У меня много лет была помощницей в алтаре — бабушка Прасковья. Редко мне приходилось встречать людей такой кротости и смирения. Из церкви не выходила. Молилась Богу — как с другом разговаривала, и Он её слышал. Помню, пришло время, и отказали ей ноги. Просит: «Господи, как же мне без храма? Помоги». Помолилась, встала и пошла в храм.
Затем новая напасть — ослепла. «Господи, как же мне батюшке помогать без глаз? Верни мне глазки». И зрение вернулось. Носила очки с толстенными линзами, но видела, и даже Псалтирь могла читать. Я называл её «мой добрый ангел, моя палочка выручалочка». До последнего времени, пока совсем не слегла, пекла просфоры. Когда уж совсем не смогла работать, сидела в просфорной, и пока другие работали, молилась.
Когда пришло ее время уходить в лучший мир, Прасковьюшка отнеслась к этому спокойно и ответственно. Исповедовалась несколько раз, всю свою жизнь, как тесто, пальчиками перетерла.
Но замечаю, что что-то гнетет мою помощницу. Спрашиваю её, а она и отвечает:
— Грех у меня есть, батюшка, страшный грех моей юности. Плачу о нем постоянно и боюсь, что Господь меня, такую, не допустит к Себе.
Мы знаем свои грехи юности, помоги нам Господи. Но чтобы такой церковный молящийся человек, как моя алтарница, до сих пор носила его в себе?
— Неужто не каялась, Прасковьюшка"?
— Каялась, да все он мне о себе напоминает, так перед глазами и стоит.
— Ну тогда вновь покайся, чтобы душа у тебя не болела.
На исповедь Прасковья принесла листок бумаги с написанными на нем большими буквами двумя словами:
«Я кусячница шпекулярка».
Видать, язык у неё от стыда не поворачивался, чтобы произнести написанное вслух.
— Это, на каком языке написано, друг мой? — спросил я её.
Я забыл сказать, бабушка говорила на своем деревенском наречии, в войну они жили недалеко от Мурома, и видимо, там так говорили. Её речь изобиловала подобными словечками. Меня это постоянно забавляло и умиляло. Все хотел записать, да так и не собрался.
В ответ она расплакалась и призналась, что это её самый страшный грех. В годы войны, когда отца забрали на фронт, в семье остались пятеро детей, из которых Прасковьюшка была старшей.

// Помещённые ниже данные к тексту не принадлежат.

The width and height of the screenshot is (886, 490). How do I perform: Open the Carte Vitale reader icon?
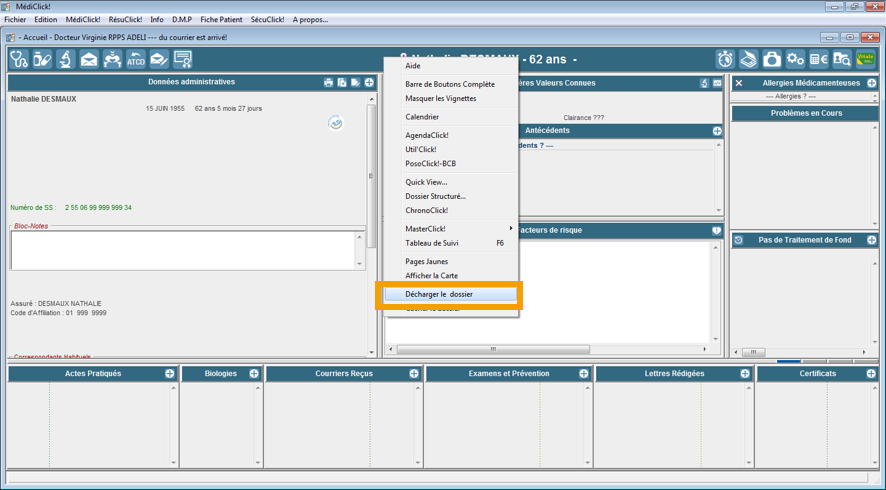tap(865, 60)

Вот тогда они узнали, что такое голод. Жесточайшей экономией удалось набрать денег и купить в Муроме на рынке буханку хлеба. Дрожащими руками голодный двенадцатилетний ребенок разрезал хлеб на десять кусков и шел продавать его на станцию солдатам из воинских эшелонов, что шли на фронт. На вырученные деньги она уже могла купить больше хлеба, часть домой, и буханку, вновь на продажу. По нашим временам, какой же это грех? Нормальный бизнес.
— Они же, солдатики молоденькие, сами голодные, на фронт умирать ехали, а я на них «шпекулярила».
— И плачет, плачет человек по-детски горько, размазывая по щекам слезы своими старческими кулачками.
Как нам понять их, это поколение стариков, которое вынесло столько страданий, и сумело остаться на такой высоте кристально нравственной чистоты?
Как же так получилось, что вырастили они нас, поколения сытых и равнодушных. Смотрим на них, штурмующих почту в очереди за нищенской пенсией, или часами просиживающих в больнице в надежде на бесплатный прием, и кроме раздражения, ничего к ним не испытываем…
Пришел однажды старенькую бабушку причастить. Прощаюсь уже, а она и говорит мне:
— Жалко сейчас помирать. Жить-то как хорошо стали. Вон, мы в обед за стол садимся, так целую буханку хлеба кладем.
Целая буханка хлеба для старушки — критерий счастливой жизни…
Нет, что бы там телевизор не говорил, а кризисы нам нужны, очень нужны. Хотя бы иногда. Ведь кризис (κρίσις) — это по-гречески означает «суд», а мы добавим «Божий суд». Бич Божий по нашим ледяным сердцам. Может, хоть так, через желудок, понемногу будем обретать потерянный нами Образ. Научимся смотреть друг на друга, и видеть в другом — человека, а может и сочувствовать начнем? А то ведь все забыли…
Иду, смотрю на молодую женщину, что несет хлеб на помойку, а вижу не её, а моего кроткого и смиренного ангела (Прасковьюшку), плачущего невидящими глазами в очках с толстенными линзами, с его такими сегодня смешными и неуместными «кусячила» и «шпекулярила».